WASHINGTON — The Senate will vote on a replacement for Supreme Court Justice Anthony Kennedy this fall, Senate Majority Leader Mitch McConnell announced Wednesday.
“The Senate stands ready to fulfill its constitutional role by offering advice and consent…we will vote to confirm Justice Kennedy’s successor this fall,” McConnell (R-Ky.) said in a floor speech.
Kennedy, 81, announced his retirement — effective July 31 — in a letter to President Donald Trump on Wednesday. Kennedy has served on the high court for more than 30 years. He was appointed by President Ronald Reagan in 1987.
Kennedy cast the deciding vote in many high-profile cases and is regarded by many as the court’s most impartial arbiter. Kennedy wrote the majority opinion in a 2015 case that legalized same-sex marriage. Last week Kennedy wrote the majority opinion in a case that upheld the right of a Colorado baker to refuse to make a wedding cake for a same-sex couple.
Republicans occupy 51 seats in the Senate; Democrats occupy 49 seats. Sen. John McCain (R-Ariz.) is battling brain cancer and has been absent since last December.
Under the nuclear option, the Senate can cut off debate with 51 votes instead of 60.
-=-=-
**EXERCISE SET:**
1. Do these statements agree with the Kennedy retirement report? (a) Kennedy was appointed by President Ronald Reagan in 1987. (b) Democrats hold 51 seats in the Senate. (c) Kennedy's retirement takes effect August 1. Answer yes or no for each, quoting the words from the report that decide it.
2. Print everything in the Kennedy retirement report from "Kennedy cast the" down to "instead of 60.".
3. Write what comes next in the Kennedy retirement report, picking up after its final sentence.

**GIVEN RECORDS:**
-=-=-
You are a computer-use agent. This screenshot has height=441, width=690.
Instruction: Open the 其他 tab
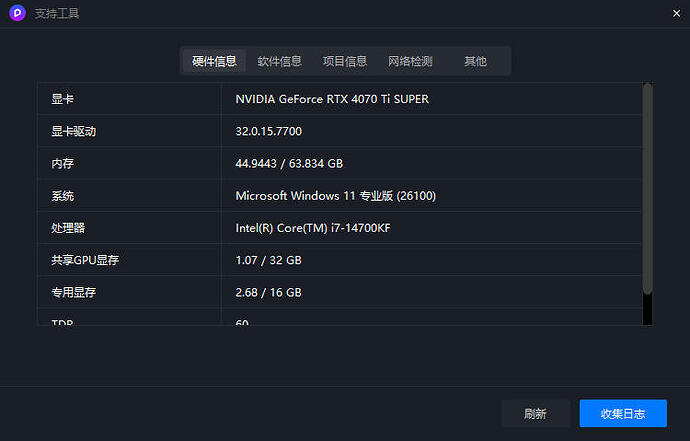tap(475, 61)
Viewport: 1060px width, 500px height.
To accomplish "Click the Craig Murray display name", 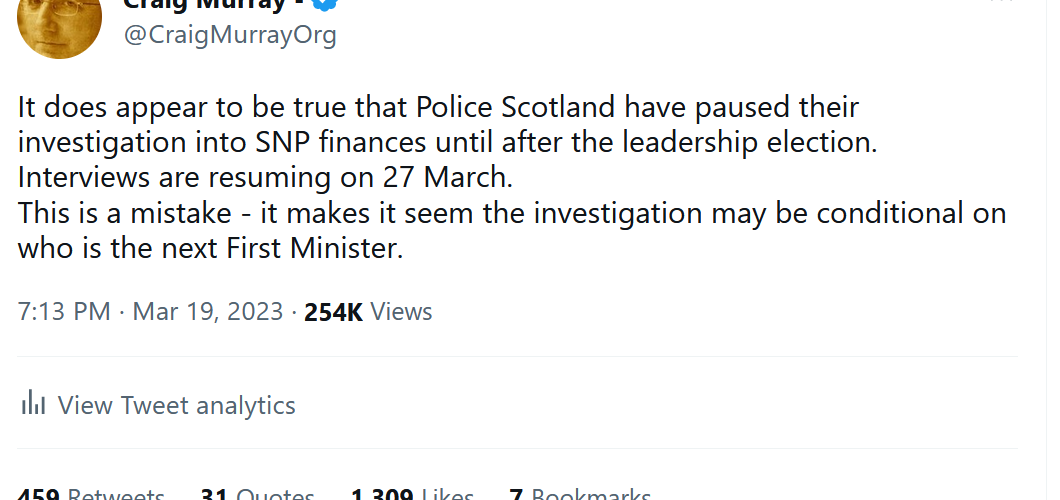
-=-=-
**RESPONSES PER TASK:**
1.
(a) Yes: "He was appointed by President Ronald Reagan in 1987."
(b) No: "Republicans occupy 51 seats in the Senate; Democrats occupy 49 seats."
(c) No: "effective July 31"

2.
Kennedy cast the deciding vote in many high-profile cases and is regarded by many as the court’s most impartial arbiter. Kennedy wrote the majority opinion in a 2015 case that legalized same-sex marriage. Last week Kennedy wrote the majority opinion in a case that upheld the right of a Colorado baker to refuse to make a wedding cake for a same-sex couple.
Republicans occupy 51 seats in the Senate; Democrats occupy 49 seats. Sen. John McCain (R-Ariz.) is battling brain cancer and has been absent since last December.
Under the nuclear option, the Senate can cut off debate with 51 votes instead of 60.

3.
The confirmation of Kennedy’s successor would tilt the balance of the nine member court in favor of conservatives.
Senate Minority Leader Chuck Schumer urged Democrats to exercise vigilance.
“This is the most important Supreme Court vacancy for this country in at least a generation,” Schumer (D-N.Y.) said in a floor speech. “Nothing less than the fate of our health care system, reproductive rights for women, and countless other protections for middle-class Americans are at stake.”
Schumer added: “The Senate should reject, on a bipartisan basis, any justice who would overturn Roe v. Wade or undermine key health care protections. The Senate should reject anyone who will instinctively side with powerful special interests over the interests of average Americans.”